After our early morning workout session, I forced myself to make my excuses and packed a bag with clothes for a week, before leaving a note to Ty and Loz and fleeing to my Mum’s. She would be at work until three but I had a house key and my step-dad Russell might be around. After blurting out my excuse I knew that it would be the best course of action for me as my Mum has always been the voice of reason in my life. Every time I was worried or confused I would talk to her about it and she always managed to steer me in the right direction, provide comfort and make me feel less like I was doomed to the insanity of my life. The hour and a half drive back into the countryside had a calming effect on me, the stress the last few weeks seeming to melt away with the miles.

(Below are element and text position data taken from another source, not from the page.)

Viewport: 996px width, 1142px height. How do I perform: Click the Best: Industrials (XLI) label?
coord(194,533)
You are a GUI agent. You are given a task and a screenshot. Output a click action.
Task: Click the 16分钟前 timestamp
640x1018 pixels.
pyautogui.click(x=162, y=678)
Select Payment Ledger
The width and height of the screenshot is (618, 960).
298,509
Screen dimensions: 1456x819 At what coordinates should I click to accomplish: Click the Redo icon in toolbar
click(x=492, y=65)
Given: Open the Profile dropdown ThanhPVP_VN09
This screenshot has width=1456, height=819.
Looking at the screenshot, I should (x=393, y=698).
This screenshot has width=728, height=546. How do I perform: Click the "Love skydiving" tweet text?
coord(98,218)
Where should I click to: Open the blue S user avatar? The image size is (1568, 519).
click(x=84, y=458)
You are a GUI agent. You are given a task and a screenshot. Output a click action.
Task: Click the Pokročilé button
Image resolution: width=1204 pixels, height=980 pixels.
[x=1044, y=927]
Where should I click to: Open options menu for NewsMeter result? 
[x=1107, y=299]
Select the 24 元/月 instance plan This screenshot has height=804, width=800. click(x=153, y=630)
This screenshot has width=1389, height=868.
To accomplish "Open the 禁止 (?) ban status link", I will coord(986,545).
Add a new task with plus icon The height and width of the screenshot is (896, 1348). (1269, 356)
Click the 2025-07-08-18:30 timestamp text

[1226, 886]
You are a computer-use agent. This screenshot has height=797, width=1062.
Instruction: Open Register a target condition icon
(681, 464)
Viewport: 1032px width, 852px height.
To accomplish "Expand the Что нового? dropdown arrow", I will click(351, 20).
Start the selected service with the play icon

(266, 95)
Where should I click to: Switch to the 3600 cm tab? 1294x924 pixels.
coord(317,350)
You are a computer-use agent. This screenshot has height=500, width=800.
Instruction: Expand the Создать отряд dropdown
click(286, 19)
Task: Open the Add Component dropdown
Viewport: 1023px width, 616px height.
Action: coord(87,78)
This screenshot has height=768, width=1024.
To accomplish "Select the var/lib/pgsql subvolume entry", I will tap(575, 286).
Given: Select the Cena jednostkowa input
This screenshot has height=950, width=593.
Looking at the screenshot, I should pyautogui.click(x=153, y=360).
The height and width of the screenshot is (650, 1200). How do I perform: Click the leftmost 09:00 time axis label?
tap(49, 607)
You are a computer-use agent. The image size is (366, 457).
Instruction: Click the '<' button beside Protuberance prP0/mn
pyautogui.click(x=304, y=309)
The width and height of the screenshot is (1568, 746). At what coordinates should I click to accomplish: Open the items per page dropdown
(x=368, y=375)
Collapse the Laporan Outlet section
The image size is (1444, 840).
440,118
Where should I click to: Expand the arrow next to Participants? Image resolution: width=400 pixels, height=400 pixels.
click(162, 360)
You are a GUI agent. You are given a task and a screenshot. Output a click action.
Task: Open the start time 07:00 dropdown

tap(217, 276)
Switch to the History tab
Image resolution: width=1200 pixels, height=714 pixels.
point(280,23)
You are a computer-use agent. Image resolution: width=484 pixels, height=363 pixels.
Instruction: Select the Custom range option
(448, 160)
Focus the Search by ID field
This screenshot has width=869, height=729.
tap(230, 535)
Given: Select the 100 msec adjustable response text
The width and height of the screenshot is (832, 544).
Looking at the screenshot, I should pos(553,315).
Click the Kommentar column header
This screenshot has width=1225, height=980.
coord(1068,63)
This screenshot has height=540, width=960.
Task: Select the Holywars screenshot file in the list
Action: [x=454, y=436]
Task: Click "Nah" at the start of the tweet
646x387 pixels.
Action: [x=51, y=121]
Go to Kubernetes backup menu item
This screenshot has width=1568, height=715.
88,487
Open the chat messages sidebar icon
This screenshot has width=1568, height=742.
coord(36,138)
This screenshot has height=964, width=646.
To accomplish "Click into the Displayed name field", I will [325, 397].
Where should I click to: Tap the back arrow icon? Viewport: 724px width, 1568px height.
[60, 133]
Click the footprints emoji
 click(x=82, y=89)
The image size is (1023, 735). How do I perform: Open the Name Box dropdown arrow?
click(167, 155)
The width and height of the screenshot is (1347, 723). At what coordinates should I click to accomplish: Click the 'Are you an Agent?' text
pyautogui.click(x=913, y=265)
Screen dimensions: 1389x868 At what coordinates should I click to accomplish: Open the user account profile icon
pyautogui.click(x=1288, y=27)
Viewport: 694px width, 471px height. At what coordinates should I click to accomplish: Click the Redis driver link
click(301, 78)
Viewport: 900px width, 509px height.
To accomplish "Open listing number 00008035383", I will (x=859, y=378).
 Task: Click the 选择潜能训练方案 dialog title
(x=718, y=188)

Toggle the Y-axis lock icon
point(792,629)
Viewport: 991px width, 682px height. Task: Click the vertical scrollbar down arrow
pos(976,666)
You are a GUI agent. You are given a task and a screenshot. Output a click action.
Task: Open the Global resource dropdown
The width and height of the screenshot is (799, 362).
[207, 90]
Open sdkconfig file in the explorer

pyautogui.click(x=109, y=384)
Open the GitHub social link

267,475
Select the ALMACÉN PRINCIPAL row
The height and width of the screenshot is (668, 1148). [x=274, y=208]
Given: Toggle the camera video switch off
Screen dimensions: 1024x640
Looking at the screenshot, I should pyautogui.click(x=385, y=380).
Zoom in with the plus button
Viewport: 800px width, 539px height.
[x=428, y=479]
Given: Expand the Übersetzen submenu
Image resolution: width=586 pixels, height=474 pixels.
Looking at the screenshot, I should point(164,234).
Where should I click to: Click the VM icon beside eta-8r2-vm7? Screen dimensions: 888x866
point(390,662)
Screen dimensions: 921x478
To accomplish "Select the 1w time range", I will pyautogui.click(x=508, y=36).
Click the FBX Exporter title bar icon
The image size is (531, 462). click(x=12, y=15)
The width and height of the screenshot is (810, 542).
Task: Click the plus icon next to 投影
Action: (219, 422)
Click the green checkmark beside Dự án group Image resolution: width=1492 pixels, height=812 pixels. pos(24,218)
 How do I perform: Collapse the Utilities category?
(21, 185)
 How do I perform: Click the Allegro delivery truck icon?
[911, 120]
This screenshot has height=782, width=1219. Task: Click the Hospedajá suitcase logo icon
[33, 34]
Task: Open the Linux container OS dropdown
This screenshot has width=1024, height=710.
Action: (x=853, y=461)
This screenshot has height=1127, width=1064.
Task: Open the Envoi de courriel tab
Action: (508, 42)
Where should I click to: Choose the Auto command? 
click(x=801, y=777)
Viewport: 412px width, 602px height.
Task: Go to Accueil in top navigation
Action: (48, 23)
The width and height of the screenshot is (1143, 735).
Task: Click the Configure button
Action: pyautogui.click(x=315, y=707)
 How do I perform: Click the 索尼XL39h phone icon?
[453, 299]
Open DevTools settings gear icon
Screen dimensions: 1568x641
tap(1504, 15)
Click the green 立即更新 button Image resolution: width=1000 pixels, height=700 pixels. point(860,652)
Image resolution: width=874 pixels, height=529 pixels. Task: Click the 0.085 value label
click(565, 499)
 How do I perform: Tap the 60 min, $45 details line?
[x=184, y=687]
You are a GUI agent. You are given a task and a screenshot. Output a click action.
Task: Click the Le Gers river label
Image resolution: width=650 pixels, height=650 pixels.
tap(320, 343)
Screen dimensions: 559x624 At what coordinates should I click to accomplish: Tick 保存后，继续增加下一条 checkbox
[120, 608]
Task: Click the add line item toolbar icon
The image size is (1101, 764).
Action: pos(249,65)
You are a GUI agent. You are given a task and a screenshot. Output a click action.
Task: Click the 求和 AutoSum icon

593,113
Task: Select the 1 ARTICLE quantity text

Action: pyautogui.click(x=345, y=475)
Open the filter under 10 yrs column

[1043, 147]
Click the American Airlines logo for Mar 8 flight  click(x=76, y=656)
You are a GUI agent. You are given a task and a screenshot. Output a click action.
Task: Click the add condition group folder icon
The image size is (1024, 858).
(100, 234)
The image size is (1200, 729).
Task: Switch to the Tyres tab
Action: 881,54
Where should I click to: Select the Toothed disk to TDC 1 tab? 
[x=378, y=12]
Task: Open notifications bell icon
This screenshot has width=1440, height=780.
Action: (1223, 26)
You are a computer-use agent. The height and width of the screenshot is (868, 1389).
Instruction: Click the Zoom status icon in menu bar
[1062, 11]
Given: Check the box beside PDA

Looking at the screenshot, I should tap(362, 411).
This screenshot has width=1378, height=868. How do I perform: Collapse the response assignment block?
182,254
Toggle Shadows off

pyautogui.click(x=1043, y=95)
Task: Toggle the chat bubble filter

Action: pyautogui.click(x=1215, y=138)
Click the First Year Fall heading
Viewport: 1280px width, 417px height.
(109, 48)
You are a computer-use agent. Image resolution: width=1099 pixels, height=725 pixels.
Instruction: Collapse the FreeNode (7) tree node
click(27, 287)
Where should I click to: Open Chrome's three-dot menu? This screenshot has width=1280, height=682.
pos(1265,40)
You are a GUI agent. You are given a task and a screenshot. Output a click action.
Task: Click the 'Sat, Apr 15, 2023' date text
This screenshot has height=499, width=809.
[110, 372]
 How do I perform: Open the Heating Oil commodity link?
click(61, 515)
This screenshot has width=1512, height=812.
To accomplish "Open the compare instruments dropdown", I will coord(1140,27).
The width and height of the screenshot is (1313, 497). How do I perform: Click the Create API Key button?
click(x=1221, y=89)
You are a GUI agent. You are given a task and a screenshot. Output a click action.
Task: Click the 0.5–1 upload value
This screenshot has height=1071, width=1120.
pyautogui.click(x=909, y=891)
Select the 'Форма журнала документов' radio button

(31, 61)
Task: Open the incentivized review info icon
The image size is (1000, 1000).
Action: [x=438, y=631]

By the time I arrived a light sprinkling of rain was drifting down in a haze. I pulled up into the driveway and frowned slightly as I saw my mother’s car in its place. I checked the time again and wondered why she would be home so early on a Friday when she should be at school. I jumped out a wrapped my arms around myself to protect from the mid-November cold. I glance around the other four houses in the street and hurried over Russell’s neat lawn.